Zylam Drug Interactions

Midazolam is metabolized almost exclusively by other 3A4 of the cytochrome P450 (CYP450). The inhibitors and the inducers of CYP3A4, but also other active ingredients, may interact with midazolam.
As midazolam has a significant first-step effect, parenterally administered midazolam would theoretically be subject to less metabolic interactions and the relevant clinical responses would be limited.
ITRACONAZOLE, FLUCONAZOLE AND KETOCONAZOLE: When midazolam was administered as a single dose by bolus injection for short-term sedation, the effect of midazolam was neither increased nor extended by itraconazole at a clinically significant level, so there is no need to reduce the dosage. However, the administration of high doses on long-term infusions of midazolam to patients treated itraconazole, fluconazole or ketoconazole, for example, during their stay at ICU, may cause long-term hypnotic effects, delay recover and produce respiratory depression, which requires to adapt the doses.
VERAPAMIL AND DILTIAZEM: No in vivo interaction studies have been made with intravenous midazolam and verapamil or diltiazem. Although one cannot expect clinically significant interactions when using midazolam for short-term sedation, one must be cautious when administering midazolam concomitantly with verapamil or diltiazem by the intravenous route.
MACROLIDE ANTIBIOTICS: ERYTHROMYCIN AND CLARITHROMYCIN: When midazolam was administered as a single dose by bolus injection for short-term sedation, the effect of midazolam was neither increased nor extended by erythromycin at a clinically significant level, although there was a significant reduction of the plasma clearance. Caution is recommended when midazolam is given concomitantly with erythromycin or clarithromycin by the intravenous route. No clinically significant interactions have been shown of midazolam with other macrolide antibiotics.
CIMETIDINE AND RANITIDINE: The co-administration of cimetidine (in doses equal to or higher than 800 mg/day) and intravenous midazolam slightly increased the plasma concentration of midazolam –in a state of balance- which could delay recovery, whereas co-administration of ranitidine had no effect. Cimetidine and ranitidine did not affect the pharmacokinetics of oral midazolam. These data suggest that midazolam may be administered intravenously with the standard dosage of cimetidine (that is, 400 mg/day) and ranitidine without titrating their dosage.
SAQINAVIR: Co-administration of a single intravenous dose of 0.05 mg/kg of midazolam after 3 or 5 days of saquinavir administration (1,200 mg three times per day) to 12 healthy volunteers reduced midazolam elimination by 56% and increased the elimination half-life from 4.1 to 9.5 hours. Saquinavir intensified only the subjective effects of midazolam (visual analog scale with the item “global effect” of the medicine).
Thus, a single intravenous midazolam bolus dose can be given in combination with saquinavir. Nevertheless, during a prolonged infusion of midazolam, it is recommended to reduce the total dose so as not to delay the recovery.
OTHER PROTEASE INHIBITORS: RITONAVIR, INDINAVIR, NELFINAVIR AND AMPRENAVIR: No in vivo interaction studies have been made with intravenous midazolam and other protease inhibitors. Considering that saquinavir is characterized by the poorest inhibitory potency of CYP3A4 among all protease inhibitors, the midazolam dose must be systematically reduced during prolonged infusion when administered concomitantly with protease inhibitors other than saquinavir.
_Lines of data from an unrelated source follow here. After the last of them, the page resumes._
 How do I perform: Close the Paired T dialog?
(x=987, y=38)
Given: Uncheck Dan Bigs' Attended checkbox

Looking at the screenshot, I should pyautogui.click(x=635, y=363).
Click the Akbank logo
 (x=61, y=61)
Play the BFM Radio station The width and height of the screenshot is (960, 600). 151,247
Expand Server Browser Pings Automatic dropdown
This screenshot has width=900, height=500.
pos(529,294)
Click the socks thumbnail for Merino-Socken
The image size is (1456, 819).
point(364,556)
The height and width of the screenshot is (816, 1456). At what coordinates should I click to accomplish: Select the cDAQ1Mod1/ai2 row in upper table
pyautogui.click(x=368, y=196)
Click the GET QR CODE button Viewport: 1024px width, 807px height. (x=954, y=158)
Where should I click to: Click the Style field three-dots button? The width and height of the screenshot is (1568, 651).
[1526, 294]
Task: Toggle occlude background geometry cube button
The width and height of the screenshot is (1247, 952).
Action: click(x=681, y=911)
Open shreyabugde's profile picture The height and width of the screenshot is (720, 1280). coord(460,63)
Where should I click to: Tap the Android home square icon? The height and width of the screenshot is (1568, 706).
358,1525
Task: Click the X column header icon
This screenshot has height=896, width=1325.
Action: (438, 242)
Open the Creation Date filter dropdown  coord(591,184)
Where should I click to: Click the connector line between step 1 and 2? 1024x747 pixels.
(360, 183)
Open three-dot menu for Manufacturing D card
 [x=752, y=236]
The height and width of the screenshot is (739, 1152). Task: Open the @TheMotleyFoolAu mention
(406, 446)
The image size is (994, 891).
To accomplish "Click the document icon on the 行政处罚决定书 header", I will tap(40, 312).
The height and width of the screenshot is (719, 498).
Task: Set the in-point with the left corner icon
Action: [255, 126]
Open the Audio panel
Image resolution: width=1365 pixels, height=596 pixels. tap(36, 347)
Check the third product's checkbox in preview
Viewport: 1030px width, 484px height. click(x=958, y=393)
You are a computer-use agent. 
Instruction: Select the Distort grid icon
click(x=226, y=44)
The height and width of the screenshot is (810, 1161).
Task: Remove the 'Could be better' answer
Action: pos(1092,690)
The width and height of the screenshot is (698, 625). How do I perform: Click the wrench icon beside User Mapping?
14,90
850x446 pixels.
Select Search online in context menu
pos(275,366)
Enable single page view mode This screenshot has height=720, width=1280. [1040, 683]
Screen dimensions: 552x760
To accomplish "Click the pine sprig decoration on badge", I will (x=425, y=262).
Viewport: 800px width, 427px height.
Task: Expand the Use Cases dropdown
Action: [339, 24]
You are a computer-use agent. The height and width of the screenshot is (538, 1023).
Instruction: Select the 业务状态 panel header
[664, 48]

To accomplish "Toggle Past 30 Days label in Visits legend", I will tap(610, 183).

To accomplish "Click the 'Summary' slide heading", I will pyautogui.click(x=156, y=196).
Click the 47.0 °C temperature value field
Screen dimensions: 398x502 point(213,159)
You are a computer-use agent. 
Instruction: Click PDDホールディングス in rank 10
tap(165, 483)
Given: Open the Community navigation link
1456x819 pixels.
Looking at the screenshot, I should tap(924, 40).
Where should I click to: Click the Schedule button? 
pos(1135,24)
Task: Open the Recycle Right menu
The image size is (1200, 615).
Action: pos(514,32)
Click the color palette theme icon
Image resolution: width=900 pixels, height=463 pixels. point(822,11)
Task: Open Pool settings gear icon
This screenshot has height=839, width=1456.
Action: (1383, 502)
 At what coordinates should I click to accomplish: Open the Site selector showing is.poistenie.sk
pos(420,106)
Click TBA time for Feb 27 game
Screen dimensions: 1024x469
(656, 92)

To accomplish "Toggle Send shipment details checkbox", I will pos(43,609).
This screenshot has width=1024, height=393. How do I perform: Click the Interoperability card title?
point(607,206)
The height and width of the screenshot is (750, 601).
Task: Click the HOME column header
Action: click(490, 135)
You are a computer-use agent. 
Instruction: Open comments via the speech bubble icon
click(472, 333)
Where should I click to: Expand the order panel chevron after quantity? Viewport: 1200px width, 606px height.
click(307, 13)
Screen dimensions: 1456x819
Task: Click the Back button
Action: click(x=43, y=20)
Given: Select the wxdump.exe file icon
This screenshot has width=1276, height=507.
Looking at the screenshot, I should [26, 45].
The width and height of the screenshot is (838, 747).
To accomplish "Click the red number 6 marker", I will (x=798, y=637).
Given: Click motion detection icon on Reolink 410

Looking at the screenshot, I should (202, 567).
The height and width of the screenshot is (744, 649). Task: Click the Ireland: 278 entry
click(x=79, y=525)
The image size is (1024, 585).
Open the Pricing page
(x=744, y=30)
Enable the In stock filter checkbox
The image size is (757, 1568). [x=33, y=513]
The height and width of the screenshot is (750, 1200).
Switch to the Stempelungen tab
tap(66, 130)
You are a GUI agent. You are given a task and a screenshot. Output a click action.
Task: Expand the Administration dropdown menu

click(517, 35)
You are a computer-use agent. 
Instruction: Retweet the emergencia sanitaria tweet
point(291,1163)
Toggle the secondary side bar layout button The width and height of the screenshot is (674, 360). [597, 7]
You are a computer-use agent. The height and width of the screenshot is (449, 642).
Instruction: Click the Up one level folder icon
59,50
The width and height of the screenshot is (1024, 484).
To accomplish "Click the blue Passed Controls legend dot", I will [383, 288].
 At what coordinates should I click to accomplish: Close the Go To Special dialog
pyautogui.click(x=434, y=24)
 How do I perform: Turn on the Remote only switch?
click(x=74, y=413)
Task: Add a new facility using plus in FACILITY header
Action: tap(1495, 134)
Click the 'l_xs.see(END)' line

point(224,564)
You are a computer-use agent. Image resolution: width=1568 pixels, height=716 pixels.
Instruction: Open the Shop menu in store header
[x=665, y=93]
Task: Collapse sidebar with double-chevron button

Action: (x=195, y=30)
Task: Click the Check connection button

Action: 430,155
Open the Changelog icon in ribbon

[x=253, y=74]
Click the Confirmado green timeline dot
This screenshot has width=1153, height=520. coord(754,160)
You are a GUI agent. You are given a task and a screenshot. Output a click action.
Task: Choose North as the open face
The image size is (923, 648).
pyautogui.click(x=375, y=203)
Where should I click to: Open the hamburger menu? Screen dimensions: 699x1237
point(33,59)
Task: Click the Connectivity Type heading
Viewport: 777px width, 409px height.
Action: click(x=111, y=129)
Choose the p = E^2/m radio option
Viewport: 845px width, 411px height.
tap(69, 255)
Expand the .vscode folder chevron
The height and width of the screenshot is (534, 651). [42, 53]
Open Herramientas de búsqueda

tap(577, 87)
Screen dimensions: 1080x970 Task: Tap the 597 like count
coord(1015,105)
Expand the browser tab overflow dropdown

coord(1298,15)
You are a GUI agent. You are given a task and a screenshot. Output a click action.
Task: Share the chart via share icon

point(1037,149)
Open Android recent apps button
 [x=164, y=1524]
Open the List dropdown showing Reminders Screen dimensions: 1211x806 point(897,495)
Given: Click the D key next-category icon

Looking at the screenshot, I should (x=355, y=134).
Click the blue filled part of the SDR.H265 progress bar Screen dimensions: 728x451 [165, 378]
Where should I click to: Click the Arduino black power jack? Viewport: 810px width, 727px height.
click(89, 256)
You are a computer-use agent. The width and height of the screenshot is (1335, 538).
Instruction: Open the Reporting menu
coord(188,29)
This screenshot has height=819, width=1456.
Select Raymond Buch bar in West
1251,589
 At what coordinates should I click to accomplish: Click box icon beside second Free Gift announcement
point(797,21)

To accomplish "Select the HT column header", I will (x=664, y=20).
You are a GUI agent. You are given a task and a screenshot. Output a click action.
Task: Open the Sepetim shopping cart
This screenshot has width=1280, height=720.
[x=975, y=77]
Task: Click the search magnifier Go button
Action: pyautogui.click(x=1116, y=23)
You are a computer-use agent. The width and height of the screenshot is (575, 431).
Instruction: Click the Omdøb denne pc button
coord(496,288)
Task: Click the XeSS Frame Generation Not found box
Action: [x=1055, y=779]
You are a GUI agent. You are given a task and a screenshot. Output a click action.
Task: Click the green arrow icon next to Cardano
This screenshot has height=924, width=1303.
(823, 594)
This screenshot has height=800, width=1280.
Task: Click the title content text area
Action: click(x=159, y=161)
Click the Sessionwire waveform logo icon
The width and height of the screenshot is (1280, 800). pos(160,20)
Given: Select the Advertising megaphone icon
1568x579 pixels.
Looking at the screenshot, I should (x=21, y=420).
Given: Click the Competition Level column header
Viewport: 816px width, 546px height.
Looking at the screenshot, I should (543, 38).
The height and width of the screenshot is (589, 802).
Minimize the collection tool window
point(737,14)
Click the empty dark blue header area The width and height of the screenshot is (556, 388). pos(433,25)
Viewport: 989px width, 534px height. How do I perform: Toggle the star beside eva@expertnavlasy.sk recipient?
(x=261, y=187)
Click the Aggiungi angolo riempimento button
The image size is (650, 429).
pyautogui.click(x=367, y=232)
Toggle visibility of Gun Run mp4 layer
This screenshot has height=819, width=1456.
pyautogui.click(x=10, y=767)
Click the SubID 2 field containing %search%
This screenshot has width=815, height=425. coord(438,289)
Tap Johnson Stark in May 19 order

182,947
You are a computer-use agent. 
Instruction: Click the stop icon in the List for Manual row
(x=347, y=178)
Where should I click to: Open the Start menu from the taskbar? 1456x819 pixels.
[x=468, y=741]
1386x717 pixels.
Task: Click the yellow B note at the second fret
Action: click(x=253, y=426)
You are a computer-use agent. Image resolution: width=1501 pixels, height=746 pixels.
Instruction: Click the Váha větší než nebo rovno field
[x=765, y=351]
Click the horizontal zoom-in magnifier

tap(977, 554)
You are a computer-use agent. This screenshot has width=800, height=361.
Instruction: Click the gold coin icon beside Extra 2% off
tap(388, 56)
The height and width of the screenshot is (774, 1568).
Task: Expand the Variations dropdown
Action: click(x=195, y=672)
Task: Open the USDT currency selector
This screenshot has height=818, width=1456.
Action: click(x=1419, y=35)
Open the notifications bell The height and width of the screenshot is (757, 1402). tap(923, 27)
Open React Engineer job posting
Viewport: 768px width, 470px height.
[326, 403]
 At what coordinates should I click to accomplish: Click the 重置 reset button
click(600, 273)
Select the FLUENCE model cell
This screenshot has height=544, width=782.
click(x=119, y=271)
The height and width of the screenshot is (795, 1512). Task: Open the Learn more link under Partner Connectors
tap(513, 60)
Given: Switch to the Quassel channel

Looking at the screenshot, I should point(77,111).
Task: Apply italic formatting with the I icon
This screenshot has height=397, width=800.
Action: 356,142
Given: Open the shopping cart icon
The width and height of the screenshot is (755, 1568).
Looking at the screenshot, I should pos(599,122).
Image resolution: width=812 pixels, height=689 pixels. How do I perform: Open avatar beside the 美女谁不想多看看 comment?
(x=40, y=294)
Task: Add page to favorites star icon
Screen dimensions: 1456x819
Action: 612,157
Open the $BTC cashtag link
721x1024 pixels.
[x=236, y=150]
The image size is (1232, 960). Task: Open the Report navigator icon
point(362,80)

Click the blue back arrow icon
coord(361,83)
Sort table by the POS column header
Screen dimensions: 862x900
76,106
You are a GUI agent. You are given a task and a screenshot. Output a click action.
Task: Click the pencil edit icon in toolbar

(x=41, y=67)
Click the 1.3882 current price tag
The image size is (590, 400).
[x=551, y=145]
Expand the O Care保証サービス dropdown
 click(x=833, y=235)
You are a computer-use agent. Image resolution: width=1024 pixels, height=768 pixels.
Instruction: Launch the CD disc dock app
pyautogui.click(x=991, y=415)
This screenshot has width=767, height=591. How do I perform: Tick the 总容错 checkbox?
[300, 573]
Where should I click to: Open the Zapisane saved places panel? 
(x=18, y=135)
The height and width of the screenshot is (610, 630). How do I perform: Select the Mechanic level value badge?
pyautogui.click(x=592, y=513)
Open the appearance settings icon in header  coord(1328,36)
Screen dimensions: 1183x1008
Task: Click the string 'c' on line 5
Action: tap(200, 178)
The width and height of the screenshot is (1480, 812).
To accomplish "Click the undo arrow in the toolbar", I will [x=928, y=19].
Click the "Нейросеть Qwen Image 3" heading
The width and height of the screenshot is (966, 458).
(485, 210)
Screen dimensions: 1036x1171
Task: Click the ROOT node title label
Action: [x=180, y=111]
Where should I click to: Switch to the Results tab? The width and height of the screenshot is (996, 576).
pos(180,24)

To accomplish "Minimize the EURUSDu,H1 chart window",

CNS DEPRESSANTS: Other sedative drugs may increase midazolam effects. The pharmacological groups of CNS depressants are the opiates (when used as analgesics, antitussives or replacement therapy), antipsychotics, other benzodiazepines used as anxiolytics or hypnotics, phenobarbital, sedative antidepressants, antihistamines and centrally antihypertensive drugs.
Additional sedation must be considered when midazolam is combined with other sedatives. Moreover, an additional increase of the respiratory depression should be monitored in case of concomitant treatment with opiates, phenobarbital or benzodiazepines.
Alcohol may considerably enhance the sedative effect of midazolam. Alcohol consumption must be avoided when midazolam is administered.
OTHER INTERACTIONS: IV administration of midazolam decreases the minimum alveolar concentration (MAC) of inhalational anesthetics required for general anesthetics.